Predicting Diffusion and Viscous Dissipation in Therapeutic Antibody Solutions

Therapeutic antibodies represent the fastest growing segment of the biopharmaceutical industry. Their application to treatment of cancers and autoimmune diseases is prolific. The engineering of antibodies, processes for their production, and mechanisms for administration is of intense scientific interest. Because of their sequence specific, heterogeneous charge distribution, antibodies can interact strongly, which has a significant impact on solution rheology. The viscosity of antibody solutions is a key parameter and constraint on processes such as ultra-filtration and administration routes such as subcutaneous or intravitreal injection. No methods exist currently to predict the rheology and dynamics of concentrated antibody solutions. I will present the results of a study of two antibodies via coarse-grained simulations.
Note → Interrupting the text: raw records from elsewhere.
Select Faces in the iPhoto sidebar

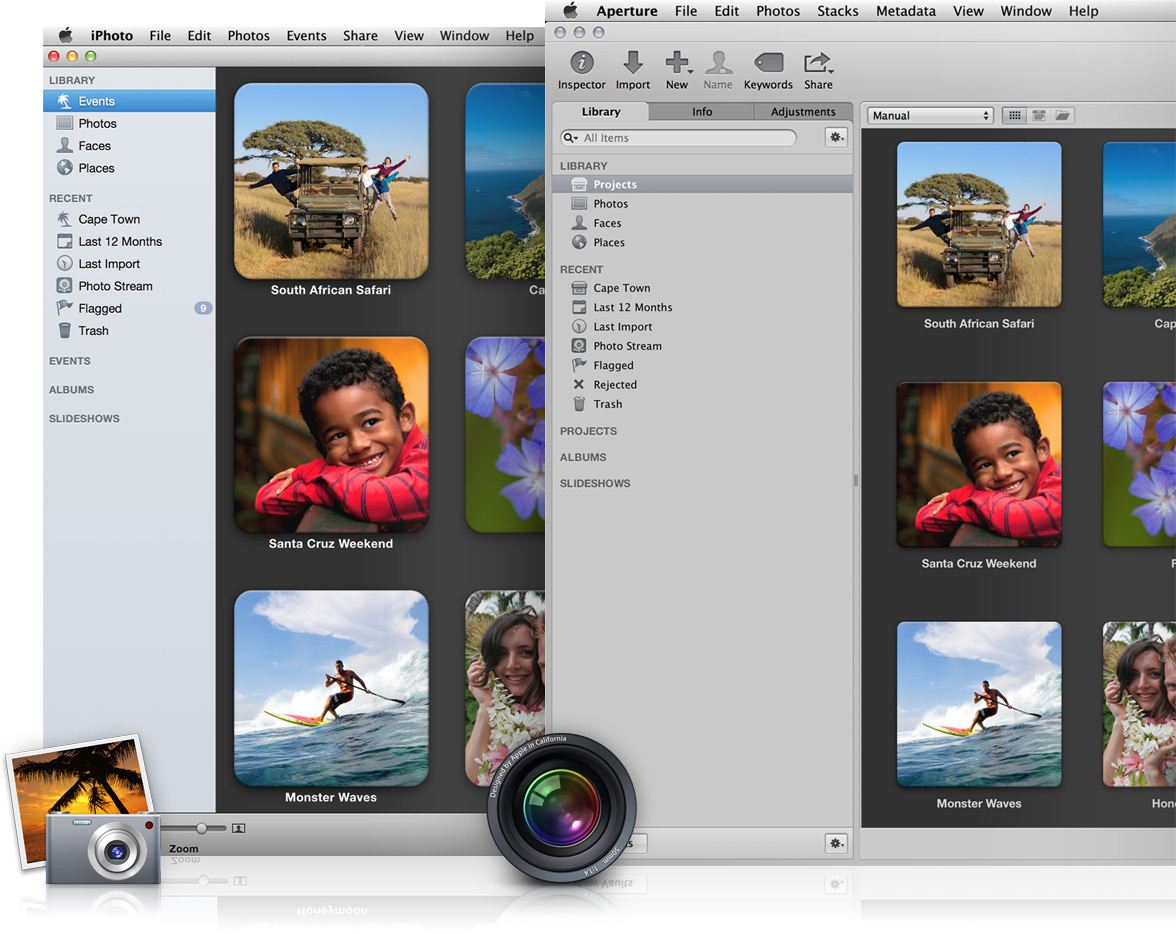coord(94,146)
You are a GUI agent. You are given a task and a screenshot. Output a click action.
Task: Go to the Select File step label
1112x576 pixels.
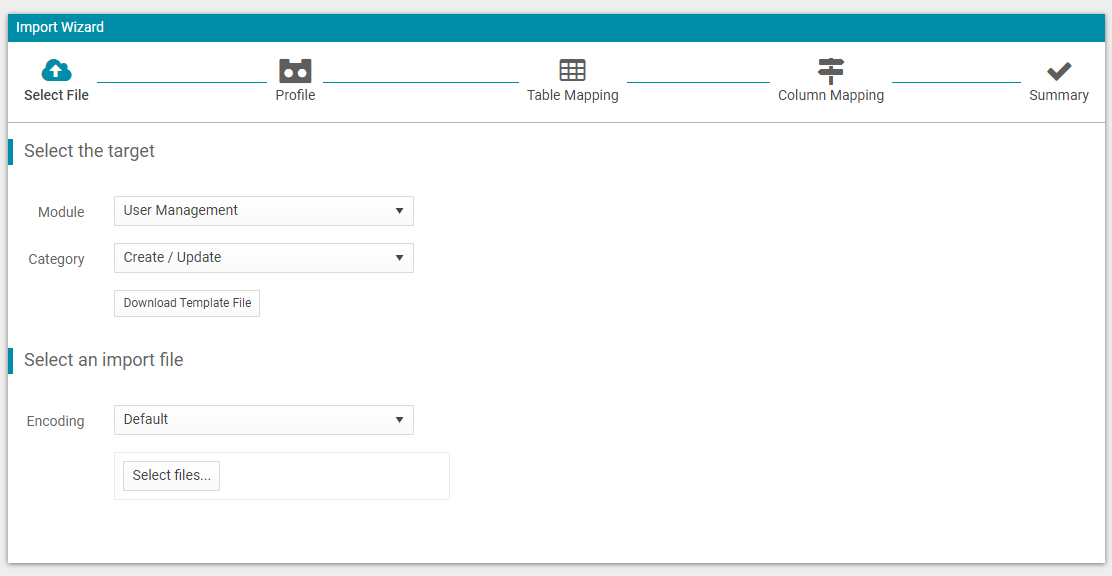pos(56,95)

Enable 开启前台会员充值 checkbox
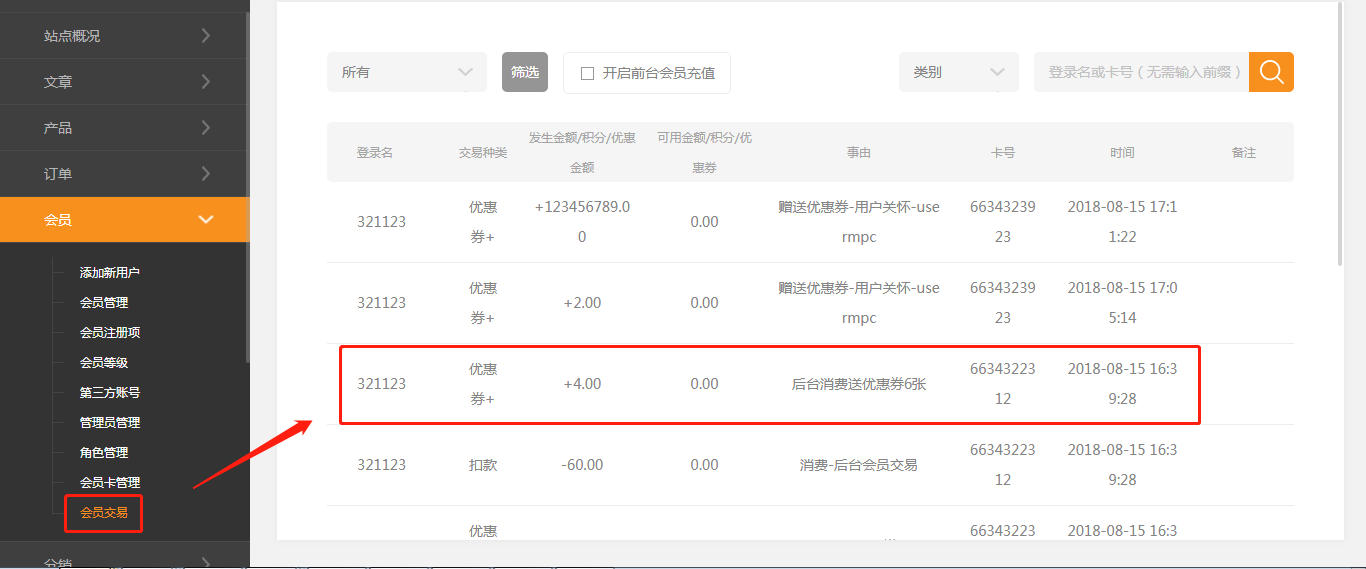[588, 73]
The simulations incorporate hydrodynamic interactions between the suspended proteins as well as appropriate colloidal interactions among the coarse-grained domains. The simulations reproduce the static structure factor of each antibody measured via neutron scattering, and different estimates of the intermolecular friction are used bound the short-time self-diffusivity measured via neutron spin echo. The shear stress autocorrelation function and the zero shear viscosity are computed. Good agreement is found with the measured viscosity of one of the antibodies. However, the simulations significantly underestimate the viscosity of the other antibody. This too can be attributed to uncertainty in the intermolecular friction and suggests potential avenues for future investigation.